Written instruction
Please update the listing starting at its first line and ending at the line containing "click(803, 383)", replacing "Impressum" with "Imprint" and keeping everything else unchanged. Leave the pictures out of your answer.

Provided records
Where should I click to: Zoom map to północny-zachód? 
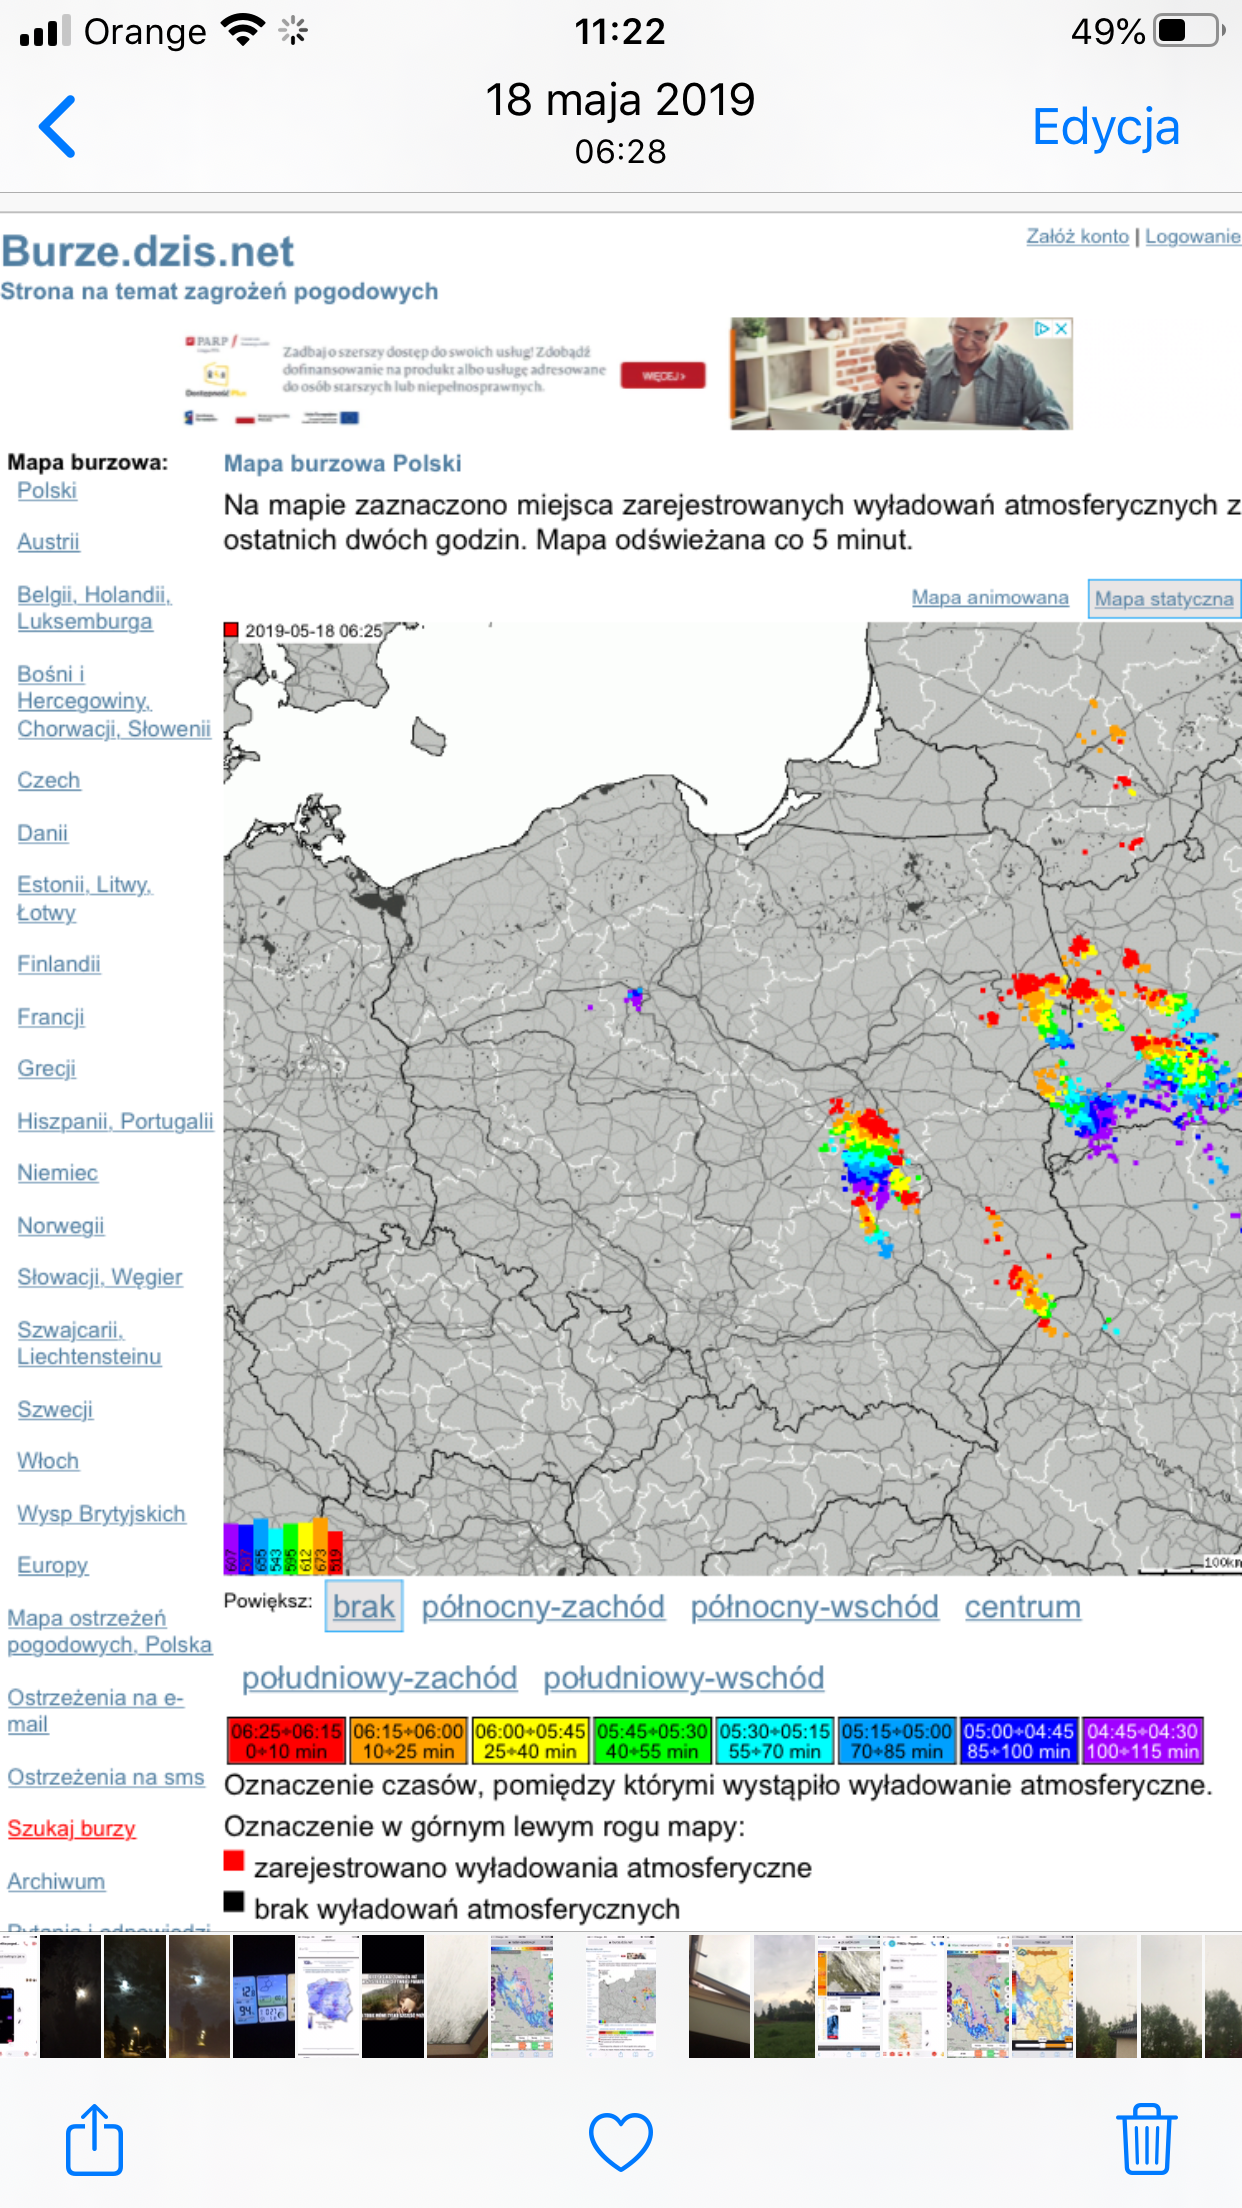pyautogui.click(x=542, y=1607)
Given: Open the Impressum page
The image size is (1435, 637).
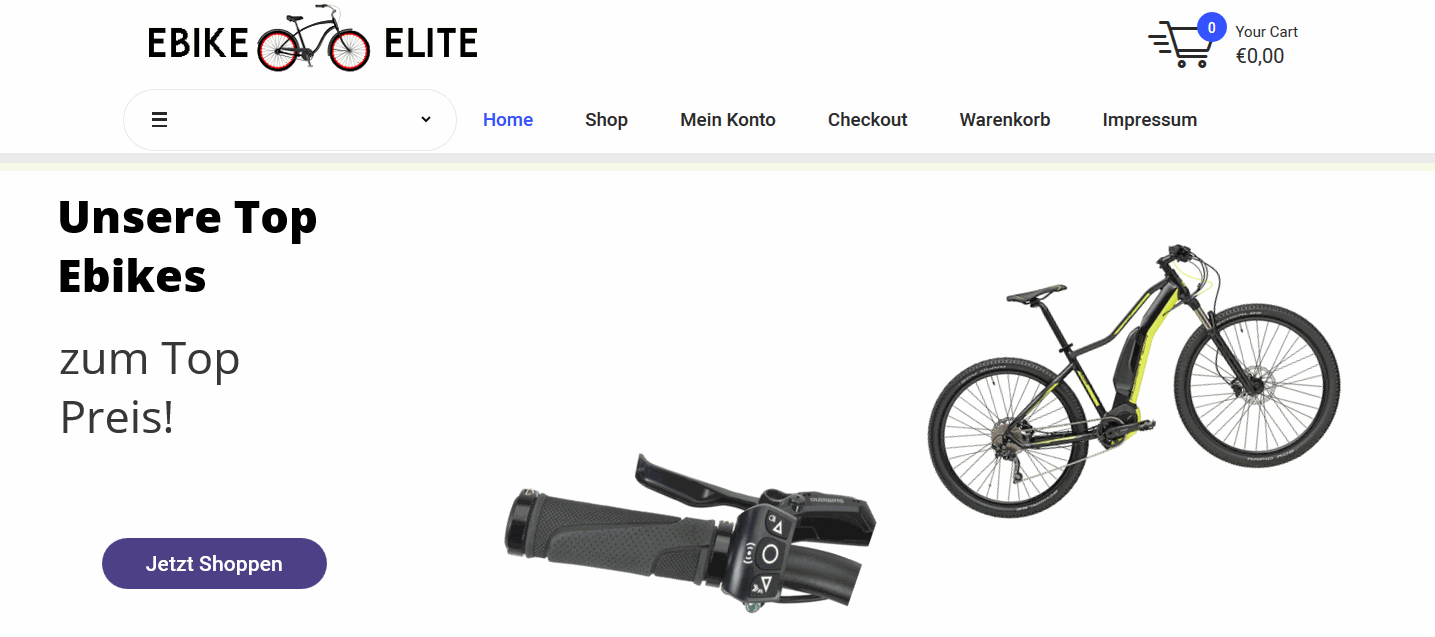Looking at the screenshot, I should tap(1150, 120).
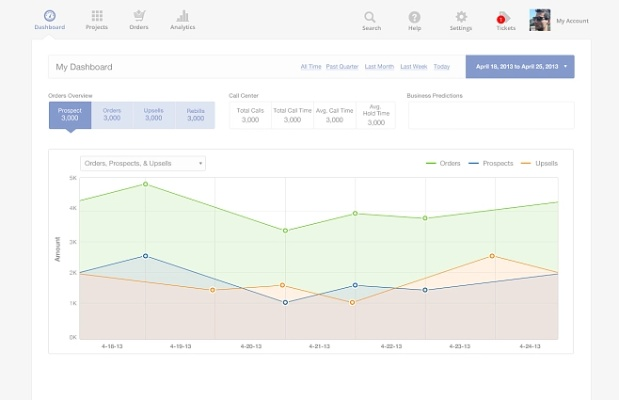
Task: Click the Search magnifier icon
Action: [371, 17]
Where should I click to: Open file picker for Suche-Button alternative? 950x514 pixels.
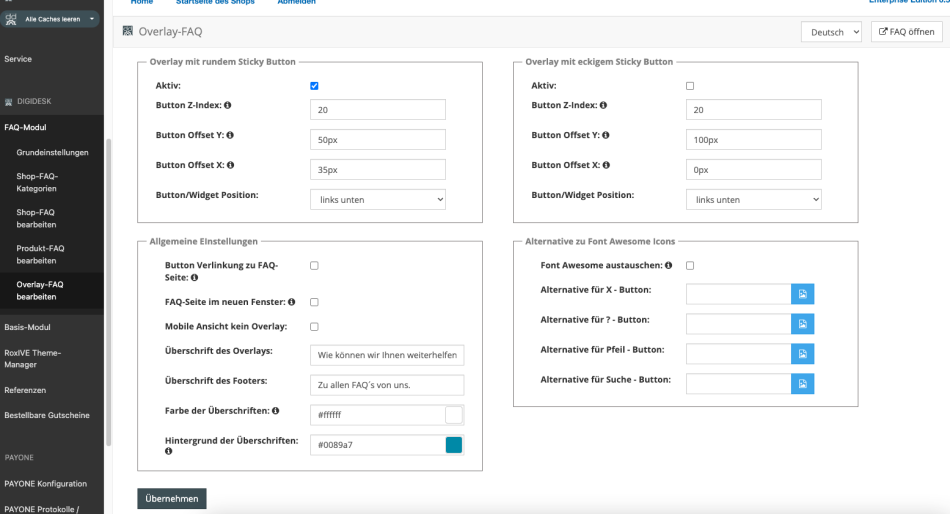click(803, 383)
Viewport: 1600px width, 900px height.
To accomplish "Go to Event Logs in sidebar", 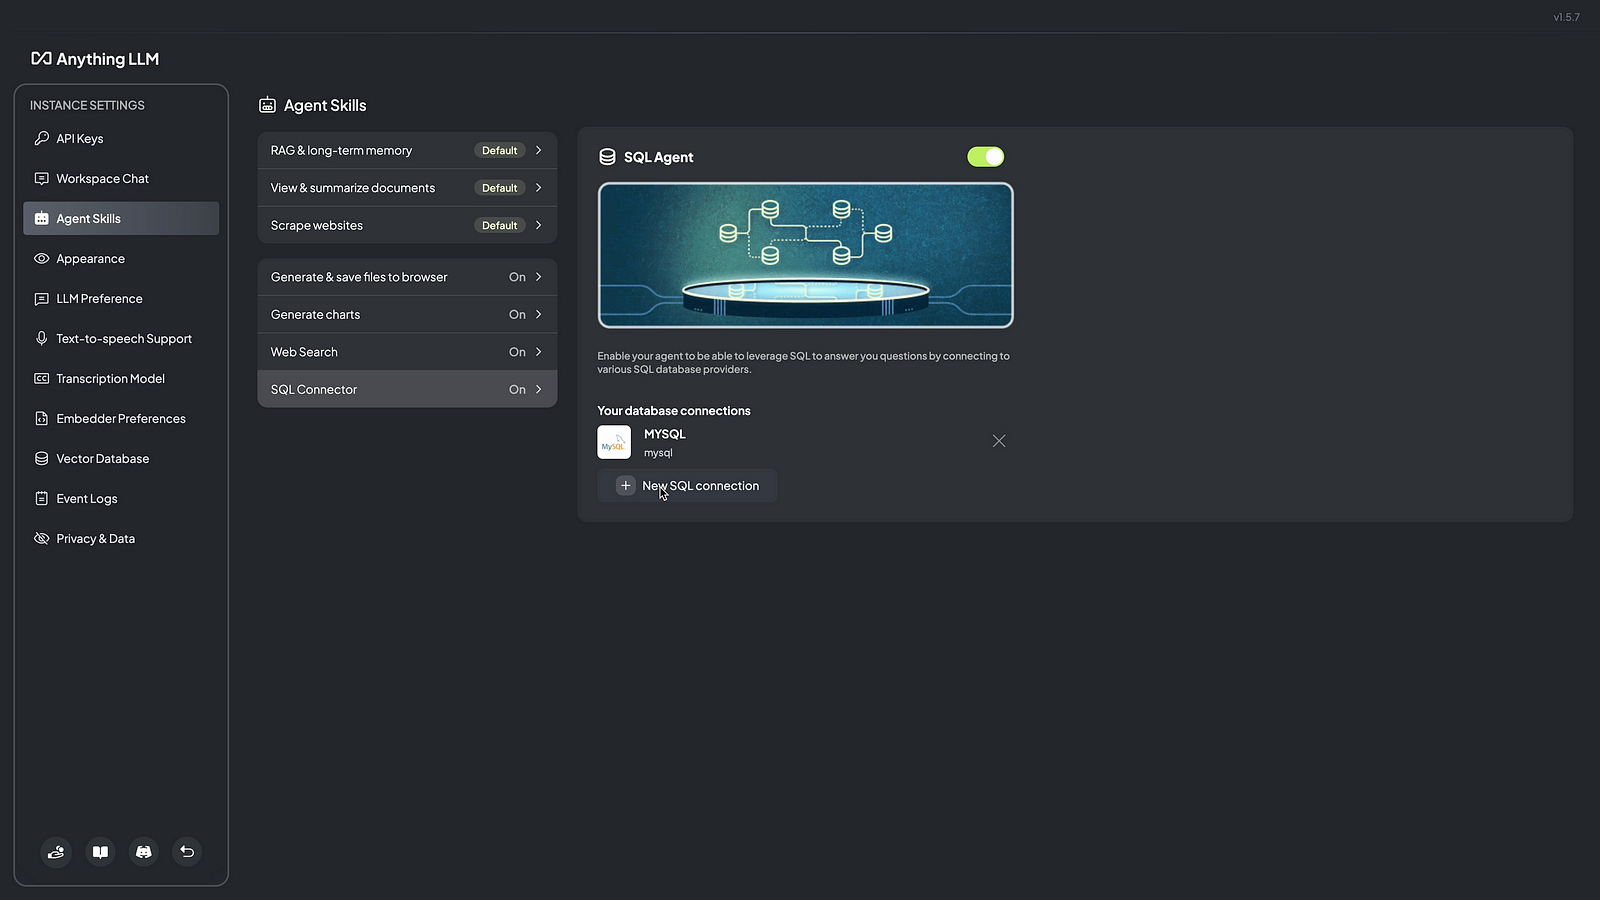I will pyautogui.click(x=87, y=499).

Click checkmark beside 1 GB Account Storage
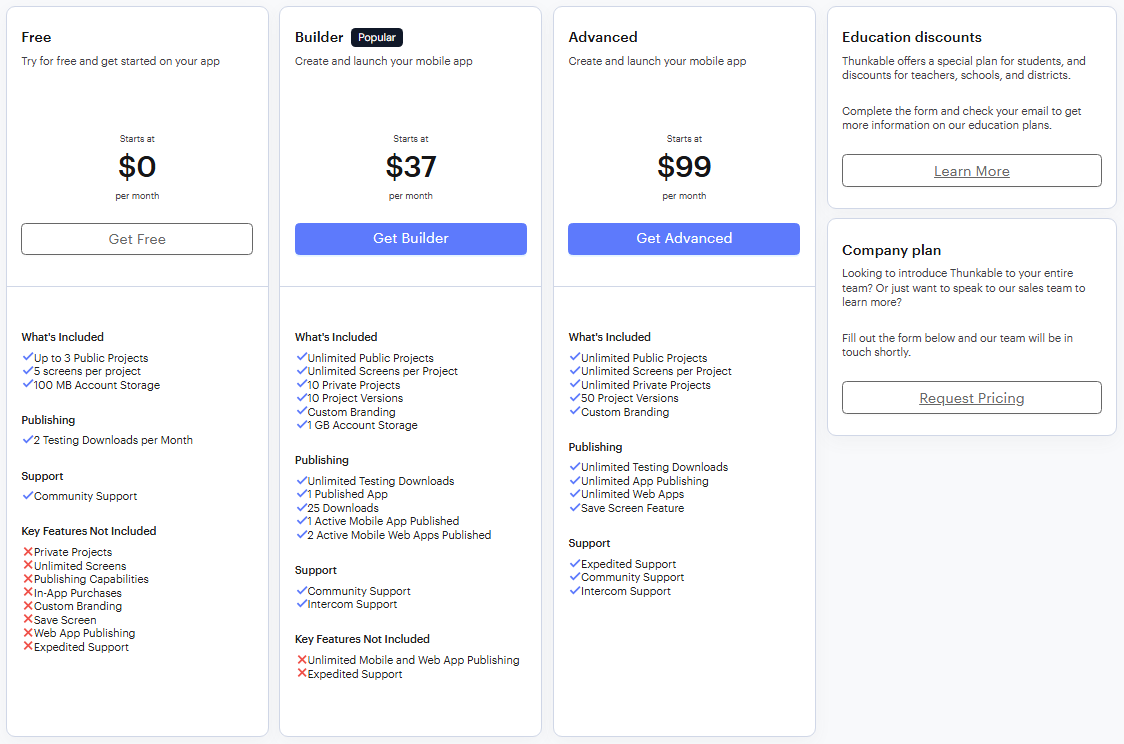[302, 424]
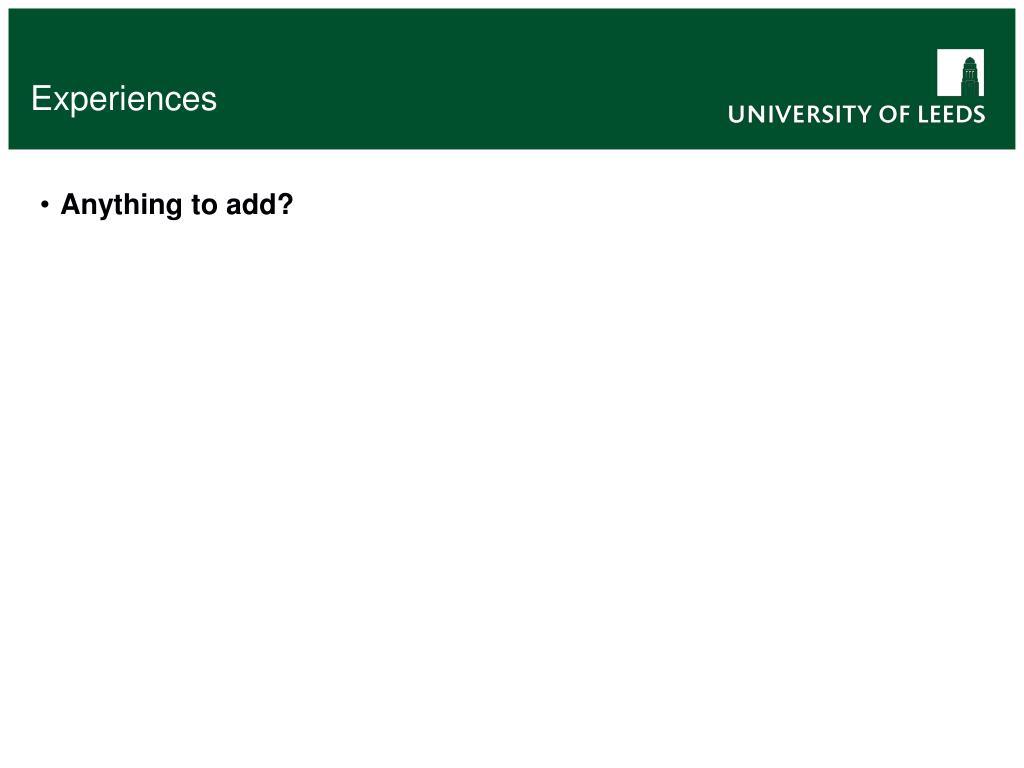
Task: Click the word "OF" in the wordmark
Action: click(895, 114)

Reply
Where should I click to: Zoom map to północny-zachód? 
pyautogui.click(x=542, y=1607)
Given: Open the Imprint page
The image size is (1435, 637).
Looking at the screenshot, I should tap(1150, 120).
Task: Click the Search magnifier icon
Action: [371, 17]
Where should I click to: Open file picker for Suche-Button alternative? 950x514 pixels.
click(803, 383)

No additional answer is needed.